**EXERCISE DETAILS**.
Give back the line that contains "Given: Click the" and every following line, exactly as they appear, through the end of the data.

Pixel coordinate grounding data
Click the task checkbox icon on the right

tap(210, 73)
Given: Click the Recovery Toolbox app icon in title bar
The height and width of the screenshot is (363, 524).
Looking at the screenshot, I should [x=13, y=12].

**FINAL ANSWER**.
Given: Click the Recovery Toolbox app icon in title bar
The height and width of the screenshot is (363, 524).
Looking at the screenshot, I should [x=13, y=12].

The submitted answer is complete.